WHAT NEEDS TO BE DONE:
The only acceptable output is every entry, printed exactly.

DATA LISTING:
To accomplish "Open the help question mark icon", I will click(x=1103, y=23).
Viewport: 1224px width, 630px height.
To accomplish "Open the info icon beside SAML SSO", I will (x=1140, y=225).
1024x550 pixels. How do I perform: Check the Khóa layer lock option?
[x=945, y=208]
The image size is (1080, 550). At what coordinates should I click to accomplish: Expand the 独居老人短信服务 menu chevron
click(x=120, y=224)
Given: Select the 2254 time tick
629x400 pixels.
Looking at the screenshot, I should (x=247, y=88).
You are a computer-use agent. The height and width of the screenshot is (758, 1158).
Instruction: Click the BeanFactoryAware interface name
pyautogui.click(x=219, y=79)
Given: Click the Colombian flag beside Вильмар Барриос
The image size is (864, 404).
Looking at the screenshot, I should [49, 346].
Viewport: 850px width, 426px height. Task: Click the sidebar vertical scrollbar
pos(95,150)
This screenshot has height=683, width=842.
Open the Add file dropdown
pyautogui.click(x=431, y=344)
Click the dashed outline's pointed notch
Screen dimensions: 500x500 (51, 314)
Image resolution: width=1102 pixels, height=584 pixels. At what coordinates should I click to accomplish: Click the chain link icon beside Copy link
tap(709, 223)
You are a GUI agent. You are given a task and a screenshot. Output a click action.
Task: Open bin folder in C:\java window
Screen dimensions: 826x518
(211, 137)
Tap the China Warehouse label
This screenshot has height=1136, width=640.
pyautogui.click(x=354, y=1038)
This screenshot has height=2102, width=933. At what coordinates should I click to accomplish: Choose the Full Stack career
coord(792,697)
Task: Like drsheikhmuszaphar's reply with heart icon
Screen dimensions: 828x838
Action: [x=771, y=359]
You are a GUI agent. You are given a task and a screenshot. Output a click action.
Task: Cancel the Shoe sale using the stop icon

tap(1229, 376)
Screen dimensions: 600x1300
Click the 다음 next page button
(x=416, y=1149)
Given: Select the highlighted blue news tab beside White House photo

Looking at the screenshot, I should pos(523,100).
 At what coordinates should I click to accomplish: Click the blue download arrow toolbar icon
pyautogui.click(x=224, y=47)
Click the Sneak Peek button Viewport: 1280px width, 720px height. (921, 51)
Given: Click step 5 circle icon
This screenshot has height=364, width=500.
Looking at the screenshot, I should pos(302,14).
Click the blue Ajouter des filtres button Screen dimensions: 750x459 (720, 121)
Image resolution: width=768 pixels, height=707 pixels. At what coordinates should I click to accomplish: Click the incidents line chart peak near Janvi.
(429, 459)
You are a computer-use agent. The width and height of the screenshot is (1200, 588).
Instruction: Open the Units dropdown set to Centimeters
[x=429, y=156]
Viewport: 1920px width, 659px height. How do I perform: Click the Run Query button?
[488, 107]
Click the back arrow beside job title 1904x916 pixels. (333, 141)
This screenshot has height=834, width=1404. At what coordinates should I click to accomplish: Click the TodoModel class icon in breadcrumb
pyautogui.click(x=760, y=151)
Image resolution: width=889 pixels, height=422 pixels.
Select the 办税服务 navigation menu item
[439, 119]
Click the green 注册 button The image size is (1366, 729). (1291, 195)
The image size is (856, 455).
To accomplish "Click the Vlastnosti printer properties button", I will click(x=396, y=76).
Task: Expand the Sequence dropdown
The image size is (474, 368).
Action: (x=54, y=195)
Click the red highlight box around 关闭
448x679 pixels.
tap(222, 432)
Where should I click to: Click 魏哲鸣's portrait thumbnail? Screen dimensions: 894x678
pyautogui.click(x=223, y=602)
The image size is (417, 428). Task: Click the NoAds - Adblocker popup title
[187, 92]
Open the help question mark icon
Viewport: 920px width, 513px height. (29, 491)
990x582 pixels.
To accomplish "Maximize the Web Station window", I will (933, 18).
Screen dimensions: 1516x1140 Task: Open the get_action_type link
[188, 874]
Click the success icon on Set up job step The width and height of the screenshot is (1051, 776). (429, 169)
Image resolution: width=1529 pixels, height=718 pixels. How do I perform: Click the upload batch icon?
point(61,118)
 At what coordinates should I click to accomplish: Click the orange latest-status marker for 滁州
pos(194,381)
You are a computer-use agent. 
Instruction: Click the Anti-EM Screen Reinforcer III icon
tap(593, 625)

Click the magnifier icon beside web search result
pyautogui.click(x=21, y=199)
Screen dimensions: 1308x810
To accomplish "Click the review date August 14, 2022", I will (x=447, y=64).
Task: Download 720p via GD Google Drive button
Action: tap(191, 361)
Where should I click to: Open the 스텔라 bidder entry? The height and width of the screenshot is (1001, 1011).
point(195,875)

THE ANSWER:
To accomplish "Open the help question mark icon", I will click(x=1103, y=23).
Viewport: 1224px width, 630px height.
To accomplish "Open the info icon beside SAML SSO", I will (x=1140, y=225).
1024x550 pixels. How do I perform: Check the Khóa layer lock option?
[x=945, y=208]
The image size is (1080, 550). At what coordinates should I click to accomplish: Expand the 独居老人短信服务 menu chevron
click(x=120, y=224)
Given: Select the 2254 time tick
629x400 pixels.
Looking at the screenshot, I should (x=247, y=88).
You are a computer-use agent. The height and width of the screenshot is (758, 1158).
Instruction: Click the BeanFactoryAware interface name
pyautogui.click(x=219, y=79)
Given: Click the Colombian flag beside Вильмар Барриос
The image size is (864, 404).
Looking at the screenshot, I should [49, 346].
Viewport: 850px width, 426px height. Task: Click the sidebar vertical scrollbar
pos(95,150)
This screenshot has height=683, width=842.
Open the Add file dropdown
pyautogui.click(x=431, y=344)
Click the dashed outline's pointed notch
Screen dimensions: 500x500 (51, 314)
Image resolution: width=1102 pixels, height=584 pixels. At what coordinates should I click to accomplish: Click the chain link icon beside Copy link
tap(709, 223)
You are a GUI agent. You are given a task and a screenshot. Output a click action.
Task: Open bin folder in C:\java window
Screen dimensions: 826x518
(211, 137)
Tap the China Warehouse label
This screenshot has height=1136, width=640.
pyautogui.click(x=354, y=1038)
This screenshot has height=2102, width=933. At what coordinates should I click to accomplish: Choose the Full Stack career
coord(792,697)
Task: Like drsheikhmuszaphar's reply with heart icon
Screen dimensions: 828x838
Action: [x=771, y=359]
You are a GUI agent. You are given a task and a screenshot. Output a click action.
Task: Cancel the Shoe sale using the stop icon

tap(1229, 376)
Screen dimensions: 600x1300
Click the 다음 next page button
(x=416, y=1149)
Given: Select the highlighted blue news tab beside White House photo

Looking at the screenshot, I should pos(523,100).
 At what coordinates should I click to accomplish: Click the blue download arrow toolbar icon
pyautogui.click(x=224, y=47)
Click the Sneak Peek button Viewport: 1280px width, 720px height. (921, 51)
Given: Click step 5 circle icon
This screenshot has height=364, width=500.
Looking at the screenshot, I should pos(302,14).
Click the blue Ajouter des filtres button Screen dimensions: 750x459 (720, 121)
Image resolution: width=768 pixels, height=707 pixels. At what coordinates should I click to accomplish: Click the incidents line chart peak near Janvi.
(429, 459)
You are a computer-use agent. The width and height of the screenshot is (1200, 588).
Instruction: Open the Units dropdown set to Centimeters
[x=429, y=156]
Viewport: 1920px width, 659px height. How do I perform: Click the Run Query button?
[488, 107]
Click the back arrow beside job title 1904x916 pixels. (333, 141)
This screenshot has height=834, width=1404. At what coordinates should I click to accomplish: Click the TodoModel class icon in breadcrumb
pyautogui.click(x=760, y=151)
Image resolution: width=889 pixels, height=422 pixels.
Select the 办税服务 navigation menu item
[439, 119]
Click the green 注册 button The image size is (1366, 729). (1291, 195)
The image size is (856, 455).
To accomplish "Click the Vlastnosti printer properties button", I will click(x=396, y=76).
Task: Expand the Sequence dropdown
The image size is (474, 368).
Action: (x=54, y=195)
Click the red highlight box around 关闭
448x679 pixels.
tap(222, 432)
Where should I click to: Click 魏哲鸣's portrait thumbnail? Screen dimensions: 894x678
pyautogui.click(x=223, y=602)
The image size is (417, 428). Task: Click the NoAds - Adblocker popup title
[187, 92]
Open the help question mark icon
Viewport: 920px width, 513px height. (29, 491)
990x582 pixels.
To accomplish "Maximize the Web Station window", I will (933, 18).
Screen dimensions: 1516x1140 Task: Open the get_action_type link
[188, 874]
Click the success icon on Set up job step The width and height of the screenshot is (1051, 776). (429, 169)
Image resolution: width=1529 pixels, height=718 pixels. How do I perform: Click the upload batch icon?
point(61,118)
 At what coordinates should I click to accomplish: Click the orange latest-status marker for 滁州
pos(194,381)
You are a computer-use agent. 
Instruction: Click the Anti-EM Screen Reinforcer III icon
tap(593, 625)

Click the magnifier icon beside web search result
pyautogui.click(x=21, y=199)
Screen dimensions: 1308x810
To accomplish "Click the review date August 14, 2022", I will (x=447, y=64).
Task: Download 720p via GD Google Drive button
Action: tap(191, 361)
Where should I click to: Open the 스텔라 bidder entry? The height and width of the screenshot is (1001, 1011).
point(195,875)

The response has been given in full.